__Set exercise__
Which lines of the material contain the string "perform"? Pick out each of them and copy it in full, treating uppercase and lowercase letters as distinct.

__Target position records__
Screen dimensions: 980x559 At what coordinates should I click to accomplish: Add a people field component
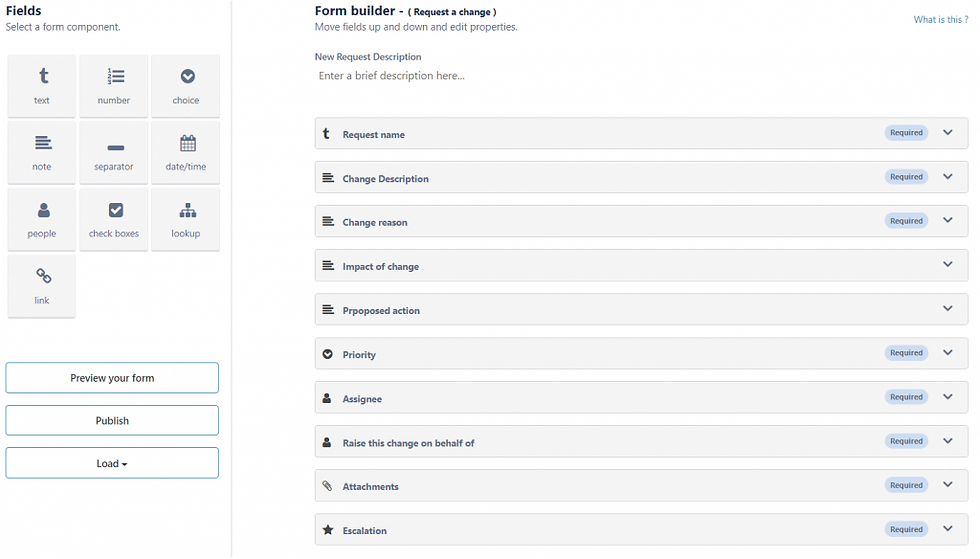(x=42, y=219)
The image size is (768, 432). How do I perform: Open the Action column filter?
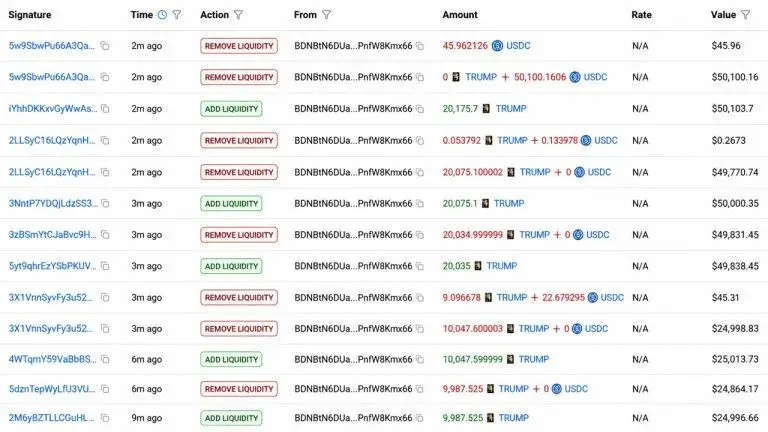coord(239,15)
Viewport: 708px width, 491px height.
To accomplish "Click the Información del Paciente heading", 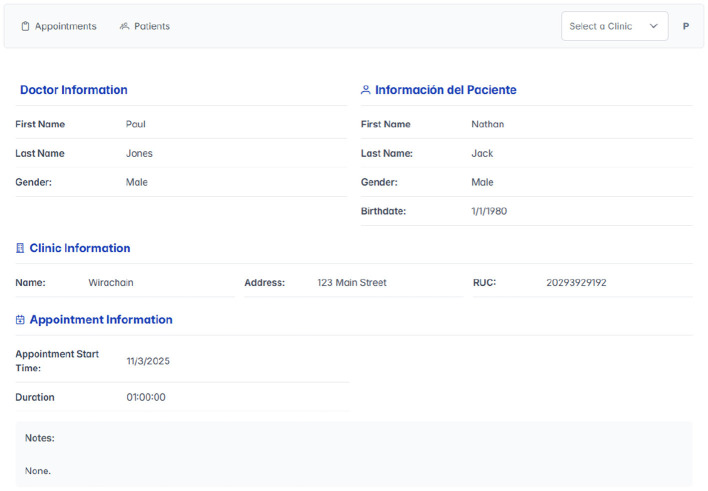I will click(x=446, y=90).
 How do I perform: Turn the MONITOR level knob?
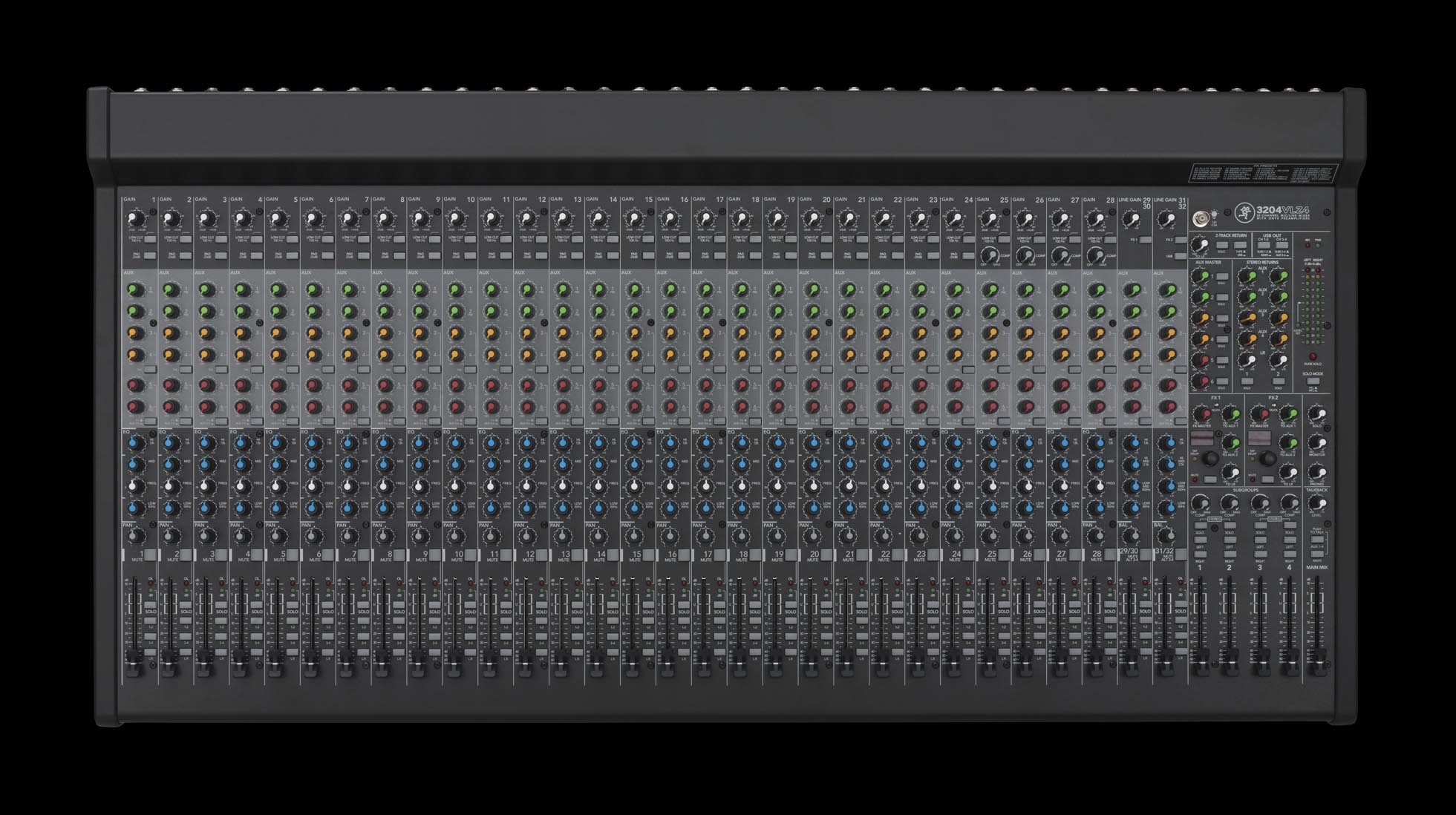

__Solution to this task__
The image size is (768, 432). How do I perform: Open the Action column filter?
 How do I perform: Turn the MONITOR level knob?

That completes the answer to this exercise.